Resenha – Carta a D.
por Juliana Costa Cunha
em 25/02/19

Nota:

Eu ganhei este livro de presente da querida Wal Bittencourt que tem dois IGs lindos que valem o olhar carinhoso de vocês – o Escrevências Inventosas e o Amor Pela Literatura. Antes já tinha lido sobre o livro em diversos canais literários e, confesso, tinha algum receio pela unanimidade sobre este livro ser lindo e maravilhoso. Estava errada.

Em Carta a D., André Gorzs, faz uma declaração de amor a Dorine, sua companheira da vida toda. E não é segredo para ninguém que estes companheiros decidem dar fim às suas vidas, tendo em vista o avançar de uma doença terminal em Dorine. Está aí um de meus receios ao ler este livro. Achei que ele poderia descambar para o piegas. Mas, novamente, estava enganada.

André Gorz é considerado uma das figuras mais importantes do movimento de Maio de 68 em Paris e grande defensor do marxismo-existencialista. Dorine, esteve ao lado dele e, em muitas vezes, à sua frente para colaborar com seu processo criativo. Um não existia sem o outro, na vida amorosa e intelectual. E é assim que Gorz dá início à sua carta. Faz uma mea culpa das vezes em que narrou Dorine como uma figura secundária em sua vida quando, na verdade, sempre houve muito dela em tudo o que ele fez na vida.
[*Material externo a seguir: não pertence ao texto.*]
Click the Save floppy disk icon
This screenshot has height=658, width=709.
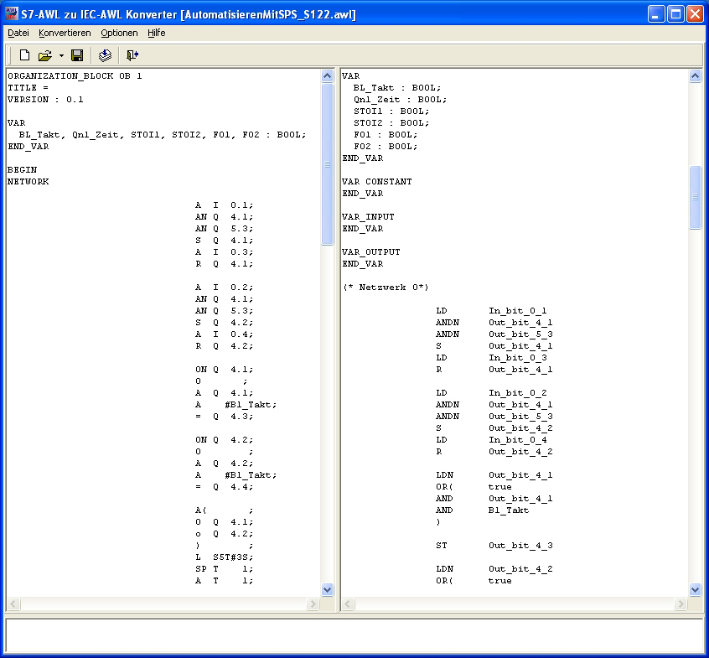coord(77,55)
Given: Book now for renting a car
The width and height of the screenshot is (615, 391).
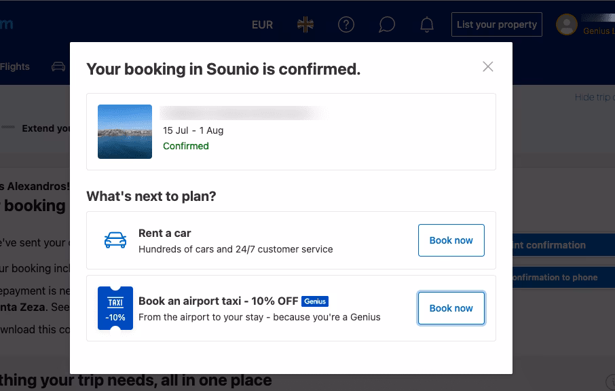Looking at the screenshot, I should 451,240.
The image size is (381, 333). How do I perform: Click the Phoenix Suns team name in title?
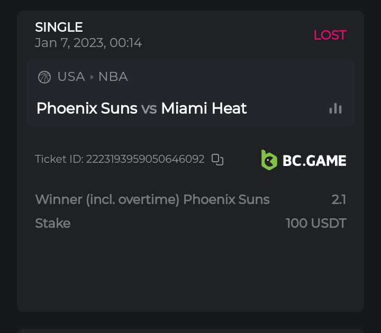(x=87, y=108)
Nesta carta testamento, Gorz se redime do fato de ter se utilizado de sua figura masculina muitas vezes para suplantar a força e a grandeza da existência de Dorine em seu processo criativo. E faz também uma narração dos momentos vividos pelo casal ao longo de toda a vida. A vida dura nos primeiro anos. A falta de recursos financeiros. E em como tudo isso foi se transformando em uma cumplicidade única entre o casal.

O adoecimento de Dorine faz com que ambos buscassem outras formas de experienciar a vida. Buscaram uma vida mais tranquila e com mais contato com a natureza. E com o agravamento da doença chegam à conclusão da escolha pela morte.

É um livro que nos apresenta muito amor, troca e cumplicidade entre um casal. Mas também nos fala de existência, de identificação com uma causa, com escolhas de modos de vida e também de morte. Eles não acreditavam na vida eterna. E não foi por isso que escolheram morrer. A escolha se deu pela certeza de que não poderiam seguir sozinhos. Um sem o outro.